[DATA SECTION]:
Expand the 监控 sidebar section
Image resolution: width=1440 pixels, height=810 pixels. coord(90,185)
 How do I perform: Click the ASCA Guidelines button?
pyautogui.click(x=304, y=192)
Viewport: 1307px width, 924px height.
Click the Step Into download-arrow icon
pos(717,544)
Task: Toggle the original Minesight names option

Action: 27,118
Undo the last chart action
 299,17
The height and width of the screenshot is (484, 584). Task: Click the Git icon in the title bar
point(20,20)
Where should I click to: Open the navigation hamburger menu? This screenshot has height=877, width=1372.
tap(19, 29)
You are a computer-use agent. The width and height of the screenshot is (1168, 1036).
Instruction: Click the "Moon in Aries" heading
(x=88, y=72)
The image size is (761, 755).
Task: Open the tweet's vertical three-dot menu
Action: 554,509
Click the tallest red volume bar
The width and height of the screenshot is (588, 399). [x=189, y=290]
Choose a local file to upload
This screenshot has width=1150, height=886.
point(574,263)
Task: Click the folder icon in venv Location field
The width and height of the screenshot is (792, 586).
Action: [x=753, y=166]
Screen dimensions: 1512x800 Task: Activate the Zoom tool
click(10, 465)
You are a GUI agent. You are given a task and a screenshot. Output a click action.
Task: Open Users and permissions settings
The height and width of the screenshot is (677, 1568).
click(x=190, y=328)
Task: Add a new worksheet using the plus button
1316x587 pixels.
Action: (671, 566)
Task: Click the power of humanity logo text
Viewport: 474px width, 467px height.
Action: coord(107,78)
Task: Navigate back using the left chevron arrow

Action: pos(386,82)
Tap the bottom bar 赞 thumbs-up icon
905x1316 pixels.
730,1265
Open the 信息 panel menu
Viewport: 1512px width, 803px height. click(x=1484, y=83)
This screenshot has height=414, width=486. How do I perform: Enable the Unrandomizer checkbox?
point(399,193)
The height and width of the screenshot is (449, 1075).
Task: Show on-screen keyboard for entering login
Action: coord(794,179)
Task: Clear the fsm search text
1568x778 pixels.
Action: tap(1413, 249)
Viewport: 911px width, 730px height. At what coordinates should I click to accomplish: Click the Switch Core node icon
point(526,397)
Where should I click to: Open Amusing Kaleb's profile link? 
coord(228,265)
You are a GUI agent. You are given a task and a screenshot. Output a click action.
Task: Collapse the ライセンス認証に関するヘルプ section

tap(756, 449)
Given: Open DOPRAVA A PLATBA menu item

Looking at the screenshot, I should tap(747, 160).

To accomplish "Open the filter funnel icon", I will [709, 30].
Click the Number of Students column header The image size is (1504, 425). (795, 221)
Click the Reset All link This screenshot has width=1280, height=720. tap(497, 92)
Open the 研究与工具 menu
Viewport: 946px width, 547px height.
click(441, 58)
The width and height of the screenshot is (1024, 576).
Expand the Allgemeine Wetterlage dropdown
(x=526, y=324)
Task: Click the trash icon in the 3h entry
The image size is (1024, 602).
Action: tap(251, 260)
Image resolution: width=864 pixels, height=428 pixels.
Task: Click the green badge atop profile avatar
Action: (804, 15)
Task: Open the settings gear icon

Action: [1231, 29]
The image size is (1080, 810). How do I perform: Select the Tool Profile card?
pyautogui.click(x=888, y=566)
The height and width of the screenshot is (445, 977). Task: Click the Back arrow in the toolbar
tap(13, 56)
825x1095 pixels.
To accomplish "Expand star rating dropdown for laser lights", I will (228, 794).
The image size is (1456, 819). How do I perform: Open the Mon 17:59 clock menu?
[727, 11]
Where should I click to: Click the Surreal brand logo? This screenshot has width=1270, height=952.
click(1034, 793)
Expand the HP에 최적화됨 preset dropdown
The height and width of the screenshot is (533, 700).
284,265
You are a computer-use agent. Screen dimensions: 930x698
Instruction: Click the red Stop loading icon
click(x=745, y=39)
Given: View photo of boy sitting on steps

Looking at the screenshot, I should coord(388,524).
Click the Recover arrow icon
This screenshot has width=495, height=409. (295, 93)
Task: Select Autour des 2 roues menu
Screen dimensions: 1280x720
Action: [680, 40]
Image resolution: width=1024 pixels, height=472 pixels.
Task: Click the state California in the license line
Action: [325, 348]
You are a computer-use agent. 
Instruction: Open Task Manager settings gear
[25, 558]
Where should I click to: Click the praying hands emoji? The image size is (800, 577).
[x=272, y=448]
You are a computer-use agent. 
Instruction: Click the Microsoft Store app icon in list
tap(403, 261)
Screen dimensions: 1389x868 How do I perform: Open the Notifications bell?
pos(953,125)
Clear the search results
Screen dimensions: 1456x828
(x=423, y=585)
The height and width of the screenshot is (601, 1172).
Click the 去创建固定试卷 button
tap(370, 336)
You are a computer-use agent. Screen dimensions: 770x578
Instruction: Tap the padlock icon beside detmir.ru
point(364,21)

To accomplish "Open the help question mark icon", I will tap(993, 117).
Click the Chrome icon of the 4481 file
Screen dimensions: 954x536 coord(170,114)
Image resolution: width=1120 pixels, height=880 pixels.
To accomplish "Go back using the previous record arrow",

[EXERCISE DIRECTIONS]: Repeat every one of the records above, line for line, with no changes.

[THE RESULT]:
Expand the 监控 sidebar section
Image resolution: width=1440 pixels, height=810 pixels. coord(90,185)
 How do I perform: Click the ASCA Guidelines button?
pyautogui.click(x=304, y=192)
Viewport: 1307px width, 924px height.
Click the Step Into download-arrow icon
pos(717,544)
Task: Toggle the original Minesight names option

Action: 27,118
Undo the last chart action
 299,17
The height and width of the screenshot is (484, 584). Task: Click the Git icon in the title bar
point(20,20)
Where should I click to: Open the navigation hamburger menu? This screenshot has height=877, width=1372.
tap(19, 29)
You are a computer-use agent. The width and height of the screenshot is (1168, 1036).
Instruction: Click the "Moon in Aries" heading
(x=88, y=72)
The image size is (761, 755).
Task: Open the tweet's vertical three-dot menu
Action: 554,509
Click the tallest red volume bar
The width and height of the screenshot is (588, 399). [x=189, y=290]
Choose a local file to upload
This screenshot has width=1150, height=886.
point(574,263)
Task: Click the folder icon in venv Location field
The width and height of the screenshot is (792, 586).
Action: [x=753, y=166]
Screen dimensions: 1512x800 Task: Activate the Zoom tool
click(10, 465)
You are a GUI agent. You are given a task and a screenshot. Output a click action.
Task: Open Users and permissions settings
The height and width of the screenshot is (677, 1568).
click(x=190, y=328)
Task: Add a new worksheet using the plus button
1316x587 pixels.
Action: (671, 566)
Task: Click the power of humanity logo text
Viewport: 474px width, 467px height.
Action: coord(107,78)
Task: Navigate back using the left chevron arrow

Action: pos(386,82)
Tap the bottom bar 赞 thumbs-up icon
905x1316 pixels.
730,1265
Open the 信息 panel menu
Viewport: 1512px width, 803px height. click(x=1484, y=83)
This screenshot has height=414, width=486. How do I perform: Enable the Unrandomizer checkbox?
point(399,193)
The height and width of the screenshot is (449, 1075).
Task: Show on-screen keyboard for entering login
Action: coord(794,179)
Task: Clear the fsm search text
1568x778 pixels.
Action: tap(1413, 249)
Viewport: 911px width, 730px height. At what coordinates should I click to accomplish: Click the Switch Core node icon
point(526,397)
Where should I click to: Open Amusing Kaleb's profile link? 
coord(228,265)
You are a GUI agent. You are given a task and a screenshot. Output a click action.
Task: Collapse the ライセンス認証に関するヘルプ section

tap(756, 449)
Given: Open DOPRAVA A PLATBA menu item

Looking at the screenshot, I should tap(747, 160).

To accomplish "Open the filter funnel icon", I will [709, 30].
Click the Number of Students column header The image size is (1504, 425). (795, 221)
Click the Reset All link This screenshot has width=1280, height=720. tap(497, 92)
Open the 研究与工具 menu
Viewport: 946px width, 547px height.
click(441, 58)
The width and height of the screenshot is (1024, 576).
Expand the Allgemeine Wetterlage dropdown
(x=526, y=324)
Task: Click the trash icon in the 3h entry
The image size is (1024, 602).
Action: tap(251, 260)
Image resolution: width=864 pixels, height=428 pixels.
Task: Click the green badge atop profile avatar
Action: (804, 15)
Task: Open the settings gear icon

Action: [1231, 29]
The image size is (1080, 810). How do I perform: Select the Tool Profile card?
pyautogui.click(x=888, y=566)
The height and width of the screenshot is (445, 977). Task: Click the Back arrow in the toolbar
tap(13, 56)
825x1095 pixels.
To accomplish "Expand star rating dropdown for laser lights", I will (228, 794).
The image size is (1456, 819). How do I perform: Open the Mon 17:59 clock menu?
[727, 11]
Where should I click to: Click the Surreal brand logo? This screenshot has width=1270, height=952.
click(1034, 793)
Expand the HP에 최적화됨 preset dropdown
The height and width of the screenshot is (533, 700).
284,265
You are a computer-use agent. Screen dimensions: 930x698
Instruction: Click the red Stop loading icon
click(x=745, y=39)
Given: View photo of boy sitting on steps

Looking at the screenshot, I should coord(388,524).
Click the Recover arrow icon
This screenshot has width=495, height=409. (295, 93)
Task: Select Autour des 2 roues menu
Screen dimensions: 1280x720
Action: [680, 40]
Image resolution: width=1024 pixels, height=472 pixels.
Task: Click the state California in the license line
Action: [325, 348]
You are a computer-use agent. 
Instruction: Open Task Manager settings gear
[25, 558]
Where should I click to: Click the praying hands emoji? The image size is (800, 577).
[x=272, y=448]
You are a computer-use agent. 
Instruction: Click the Microsoft Store app icon in list
tap(403, 261)
Screen dimensions: 1389x868 How do I perform: Open the Notifications bell?
pos(953,125)
Clear the search results
Screen dimensions: 1456x828
(x=423, y=585)
The height and width of the screenshot is (601, 1172).
Click the 去创建固定试卷 button
tap(370, 336)
You are a computer-use agent. Screen dimensions: 770x578
Instruction: Tap the padlock icon beside detmir.ru
point(364,21)

To accomplish "Open the help question mark icon", I will tap(993, 117).
Click the Chrome icon of the 4481 file
Screen dimensions: 954x536 coord(170,114)
Image resolution: width=1120 pixels, height=880 pixels.
To accomplish "Go back using the previous record arrow",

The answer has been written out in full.